DESCRIPTION OF THE TASK -> Although the records contain pictures, the copy should leave them out and match everything else exactly.

====== TASK DATA ======

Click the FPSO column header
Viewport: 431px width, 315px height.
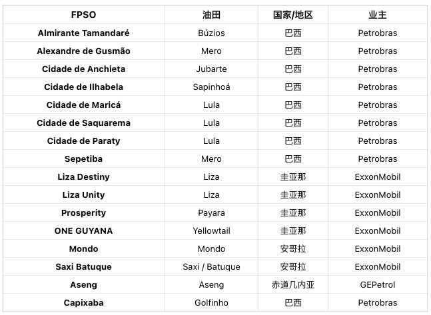[x=83, y=15]
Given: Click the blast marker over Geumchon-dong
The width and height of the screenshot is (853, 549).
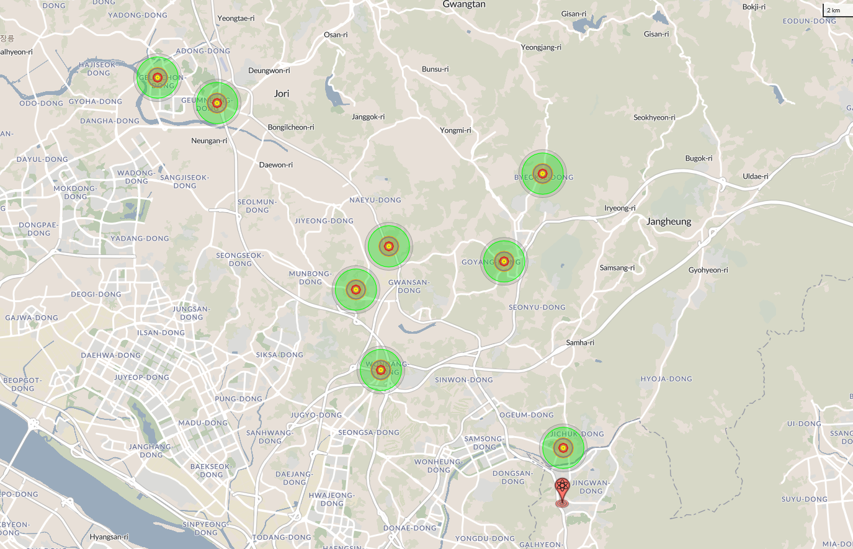Looking at the screenshot, I should pyautogui.click(x=158, y=78).
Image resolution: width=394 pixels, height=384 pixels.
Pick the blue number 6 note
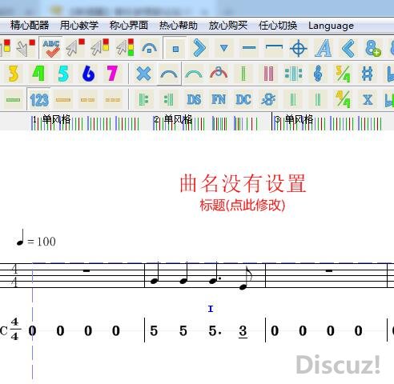88,74
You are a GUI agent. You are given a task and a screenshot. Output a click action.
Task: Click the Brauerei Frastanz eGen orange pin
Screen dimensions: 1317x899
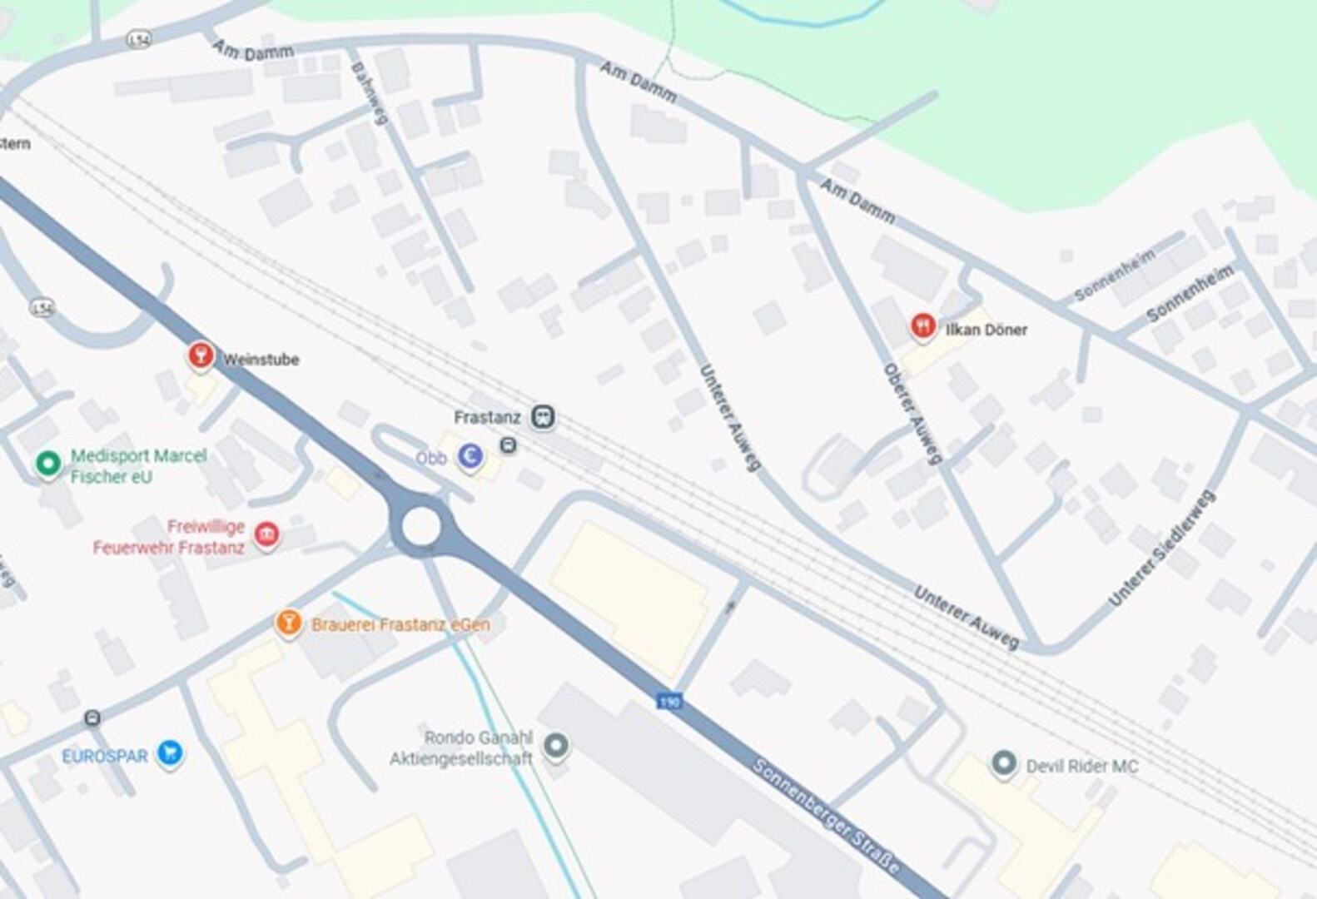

======

RESULT OF THIS EXERCISE ->
Click the FPSO column header
Viewport: 431px width, 315px height.
[x=83, y=15]
Given: Click the blast marker over Geumchon-dong
The width and height of the screenshot is (853, 549).
Looking at the screenshot, I should pyautogui.click(x=158, y=78).
Image resolution: width=394 pixels, height=384 pixels.
Pick the blue number 6 note
88,74
You are a GUI agent. You are given a task and a screenshot. Output a click action.
Task: Click the Brauerei Frastanz eGen orange pin
Screen dimensions: 1317x899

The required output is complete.